The Winner Stands Alone
- First edition (Portuguese)
- Author: Paulo Coelho
- Original title: O Vencedor está Só
- Translator: Margaret Jull Costa
- Language: Portuguese
- Genre: Novel
- Publication date: 2008
- Publication place: Brazil
- Media type: Print (hardcover, paperback)
- Pages: 375 pp (paperback edition)
- ISBN: 978-0-00-731868-1
- Followed by: Amor (Love)

= The Winner Stands Alone =

2008 novel by Paulo Coelho

The Winner Stands Alone is a novel by Brazilian writer Paulo Coelho, first published in 2008 under the Portuguese title O Vencedor está Só.
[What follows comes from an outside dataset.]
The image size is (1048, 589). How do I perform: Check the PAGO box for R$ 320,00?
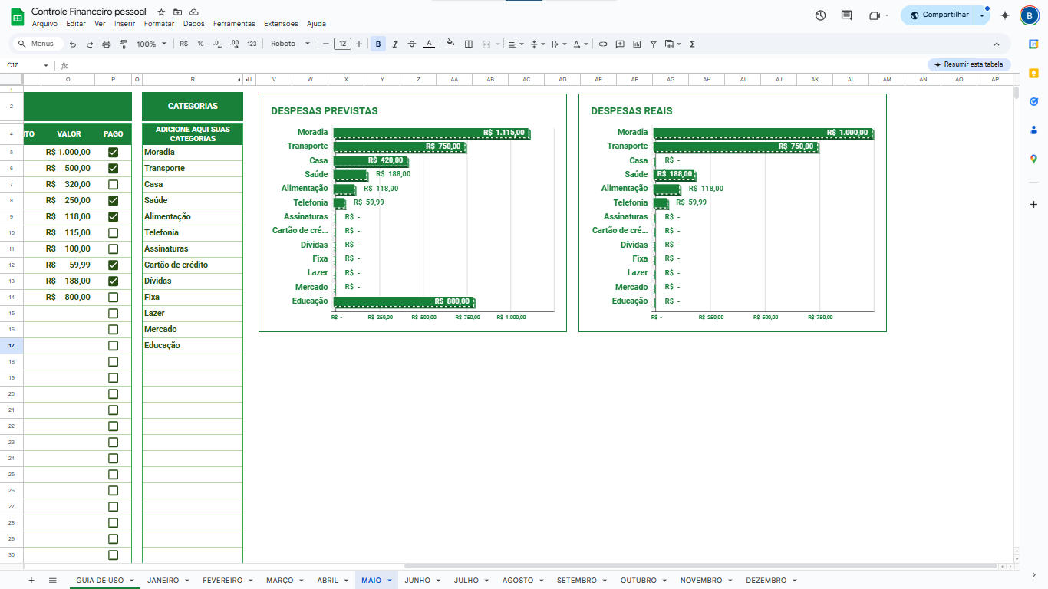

The story is set at the Cannes Film Festival and roughly based upon the growing rise of what the author calls The Superclass. While the reviewer in the Financial Times admitted that the book's background was well researched, he complained that its plotting was weak and the writing over-indulgent: "Coelho alights on all the obvious clichés…and repeats them at inordinate length".

==Plot==
The loosely connected plot tells the story of several individuals: Igor, a psychopathic Russian mobile phone mogul; Ewa, formerly Igor's wife but now married to Hamid, a Middle Eastern fashion magnate; Jasmine, an African woman on the brink of a successful modeling career; American actress Gabriela, eager to land a leading film role; and an ambitious criminal detective, hoping to resolve the case of his life. The tale narrates the tension within and between the characters in a 24-hour period.